**What the exercise asks:** Scan the records for the word "computer". Return each line where it is found.

**Exercise data:**
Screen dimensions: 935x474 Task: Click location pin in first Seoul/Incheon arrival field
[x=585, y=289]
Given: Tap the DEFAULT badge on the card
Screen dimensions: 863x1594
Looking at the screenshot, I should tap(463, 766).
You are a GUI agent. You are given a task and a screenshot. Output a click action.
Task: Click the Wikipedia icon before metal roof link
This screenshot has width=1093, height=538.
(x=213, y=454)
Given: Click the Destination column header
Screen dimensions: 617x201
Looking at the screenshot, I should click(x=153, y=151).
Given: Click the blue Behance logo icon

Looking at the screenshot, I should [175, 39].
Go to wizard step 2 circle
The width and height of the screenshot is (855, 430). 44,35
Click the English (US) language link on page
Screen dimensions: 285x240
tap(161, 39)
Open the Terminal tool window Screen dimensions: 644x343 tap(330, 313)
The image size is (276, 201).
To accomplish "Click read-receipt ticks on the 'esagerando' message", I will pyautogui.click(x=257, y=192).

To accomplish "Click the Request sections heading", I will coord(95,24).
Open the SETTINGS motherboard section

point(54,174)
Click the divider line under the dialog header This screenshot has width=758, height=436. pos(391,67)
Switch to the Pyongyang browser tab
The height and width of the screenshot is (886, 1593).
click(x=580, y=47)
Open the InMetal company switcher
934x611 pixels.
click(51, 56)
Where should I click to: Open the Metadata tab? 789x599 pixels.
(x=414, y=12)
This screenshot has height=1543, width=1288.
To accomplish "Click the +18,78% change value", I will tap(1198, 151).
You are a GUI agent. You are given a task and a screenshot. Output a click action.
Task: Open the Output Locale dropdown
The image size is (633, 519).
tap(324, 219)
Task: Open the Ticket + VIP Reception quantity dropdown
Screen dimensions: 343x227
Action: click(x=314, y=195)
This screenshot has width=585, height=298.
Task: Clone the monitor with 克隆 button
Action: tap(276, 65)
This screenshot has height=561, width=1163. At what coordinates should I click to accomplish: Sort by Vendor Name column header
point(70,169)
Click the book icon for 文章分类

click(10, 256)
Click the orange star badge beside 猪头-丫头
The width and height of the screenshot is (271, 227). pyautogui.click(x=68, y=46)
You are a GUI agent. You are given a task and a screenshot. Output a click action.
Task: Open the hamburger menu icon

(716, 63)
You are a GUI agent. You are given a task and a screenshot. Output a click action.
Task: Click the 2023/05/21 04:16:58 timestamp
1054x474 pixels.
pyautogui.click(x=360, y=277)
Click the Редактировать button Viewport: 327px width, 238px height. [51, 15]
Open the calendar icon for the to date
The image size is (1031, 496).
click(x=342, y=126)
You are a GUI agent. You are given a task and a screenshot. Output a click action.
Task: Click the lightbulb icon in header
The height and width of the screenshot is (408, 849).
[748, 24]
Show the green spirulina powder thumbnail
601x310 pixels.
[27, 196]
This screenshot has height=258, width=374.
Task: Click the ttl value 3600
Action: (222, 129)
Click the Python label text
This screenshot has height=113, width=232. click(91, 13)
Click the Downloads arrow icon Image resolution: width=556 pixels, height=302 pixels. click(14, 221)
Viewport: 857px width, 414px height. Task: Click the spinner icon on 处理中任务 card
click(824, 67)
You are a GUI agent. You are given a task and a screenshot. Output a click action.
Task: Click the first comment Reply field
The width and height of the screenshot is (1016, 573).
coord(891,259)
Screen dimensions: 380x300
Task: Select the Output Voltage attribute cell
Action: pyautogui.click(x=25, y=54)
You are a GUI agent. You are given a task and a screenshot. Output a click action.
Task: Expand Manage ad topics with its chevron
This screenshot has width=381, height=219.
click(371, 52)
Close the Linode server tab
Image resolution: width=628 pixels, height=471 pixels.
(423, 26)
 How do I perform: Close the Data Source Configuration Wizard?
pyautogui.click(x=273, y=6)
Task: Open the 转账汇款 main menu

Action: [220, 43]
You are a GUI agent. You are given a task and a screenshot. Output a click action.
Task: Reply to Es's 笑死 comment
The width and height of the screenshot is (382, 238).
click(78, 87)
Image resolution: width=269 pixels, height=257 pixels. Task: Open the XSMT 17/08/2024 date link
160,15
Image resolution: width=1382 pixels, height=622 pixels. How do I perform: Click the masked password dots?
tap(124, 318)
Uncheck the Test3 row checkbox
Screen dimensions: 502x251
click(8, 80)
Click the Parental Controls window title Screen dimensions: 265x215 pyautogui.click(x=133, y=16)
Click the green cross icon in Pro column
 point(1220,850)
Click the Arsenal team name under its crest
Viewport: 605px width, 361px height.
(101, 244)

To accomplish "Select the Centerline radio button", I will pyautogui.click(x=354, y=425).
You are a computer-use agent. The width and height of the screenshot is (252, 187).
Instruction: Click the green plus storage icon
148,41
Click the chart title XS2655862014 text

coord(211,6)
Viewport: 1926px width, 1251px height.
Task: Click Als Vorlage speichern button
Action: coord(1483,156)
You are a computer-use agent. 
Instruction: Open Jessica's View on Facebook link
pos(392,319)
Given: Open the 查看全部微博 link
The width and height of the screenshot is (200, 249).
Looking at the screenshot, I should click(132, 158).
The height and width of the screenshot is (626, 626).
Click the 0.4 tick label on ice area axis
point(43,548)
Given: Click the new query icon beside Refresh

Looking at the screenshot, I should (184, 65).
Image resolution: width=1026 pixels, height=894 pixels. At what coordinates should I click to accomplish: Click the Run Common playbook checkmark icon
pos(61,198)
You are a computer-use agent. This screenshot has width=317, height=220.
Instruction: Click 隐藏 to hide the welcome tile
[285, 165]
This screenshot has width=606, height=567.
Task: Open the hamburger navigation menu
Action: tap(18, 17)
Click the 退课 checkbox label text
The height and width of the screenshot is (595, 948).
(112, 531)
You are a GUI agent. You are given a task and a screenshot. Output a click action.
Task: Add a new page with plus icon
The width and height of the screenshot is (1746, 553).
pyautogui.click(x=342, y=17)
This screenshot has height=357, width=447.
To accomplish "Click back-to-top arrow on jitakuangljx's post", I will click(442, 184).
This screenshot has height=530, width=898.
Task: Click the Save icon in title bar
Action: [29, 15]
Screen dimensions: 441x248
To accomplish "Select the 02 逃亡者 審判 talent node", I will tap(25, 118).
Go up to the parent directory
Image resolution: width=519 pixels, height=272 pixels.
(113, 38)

**Response to this task:**
You are a computer-use agent. The width and height of the screenshot is (252, 187).
You are a computer-use agent. 
You are a computer-use agent. This screenshot has width=317, height=220.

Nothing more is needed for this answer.